The world has changed mightily since the Yom Kippur war, however, and Israel's current leaders insist on living in the past.
They're afraid if they concede their peril has lessened, they'll have no excuse for refusing to discuss the future of the lands they occupy as prizes of war.
But just look around.
Israel no longer is threatened by Egypt.
Syria is preoccupied elsewhere and has lost her Soviet patron.
Jordan is on the point of collapse.
The U.S. has 250,000 troops poised at the doorstep of Israel's most potent enemy, Iraq.
The Arab unity myth is shattered.
The Soviet Union no longer is making mischief, either by arming renegade Arab regimes or through superpower clout, as when she deployed airborne divisions to support Syria in 1973 (perhaps our closest brush with nuclear war).

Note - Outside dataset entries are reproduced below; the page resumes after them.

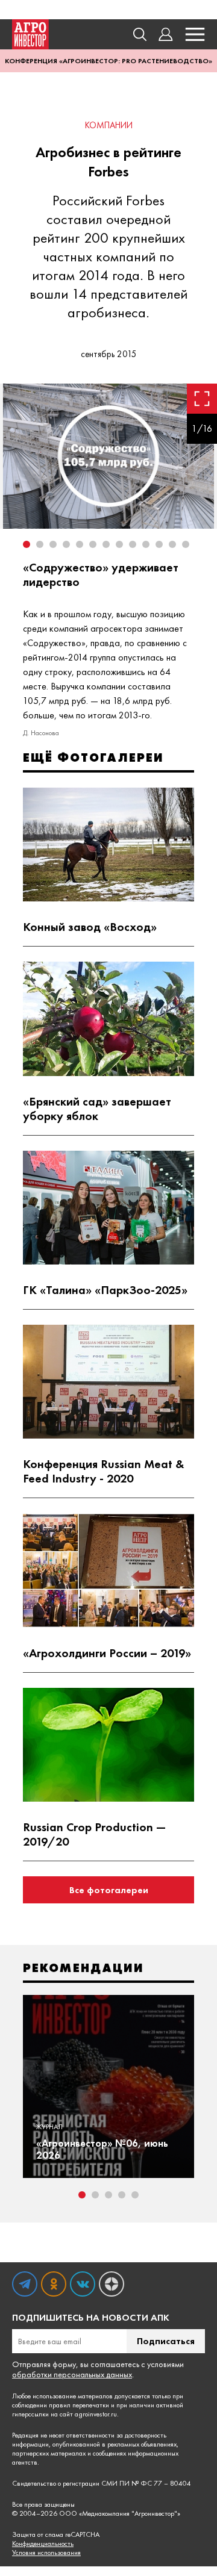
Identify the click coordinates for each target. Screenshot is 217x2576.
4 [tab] (121, 2194)
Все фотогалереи (108, 1890)
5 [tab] (135, 2194)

There are other reasons why this is a prudent time for Israel to reach for a settlement.
Until now, she has relied for security on her own superb army and all-out fiscal and weapons support from the United States. The rest of the world could go hang.
That has to end one of these days. The unbalanced load we're carrying in the Persian Gulf, especially in combat troops, is not a burden the American people will tolerate indefinitely.
Nor should we at a time when we're fighting to stay afloat in a dog-eat-dog new global economy.
Israel has good reason for distrusting the U.N., but some kind of international security force is going to be formed and, if not under the U.N., then with the same countries. Israel will have to find ways to get along in such a framework, without assuming a U.S. veto to bail her out.
The post-Cold War world, wherever it may be headed, is forming right now, before our eyes. The smart thing is to join the process.
For Israel, the price probably would have to be the much debated "land-for-peace" swap. There's no way an international agency would override the U.N. resolutions calling on Israel to give back the occupied territories.
Prime Minister Yitzhak Shamir and his Likud cohorts refuse even to consider such a heresy.
Israel won't join a club where that kind of deal is on the agenda, and nobody else will join one where it isn't.
As a result, Israel is isolated except for the faithful U.S., which roundly deplores her obstinancy.
As her friend, the greatest favor we could bestow would be to wield our billions in aid as a tough-love tool to push, if we can, her stubborn leaders toward an international conference on peace in the Middle East.
Jim Fain is a Washington columnist for Cox Newspapers.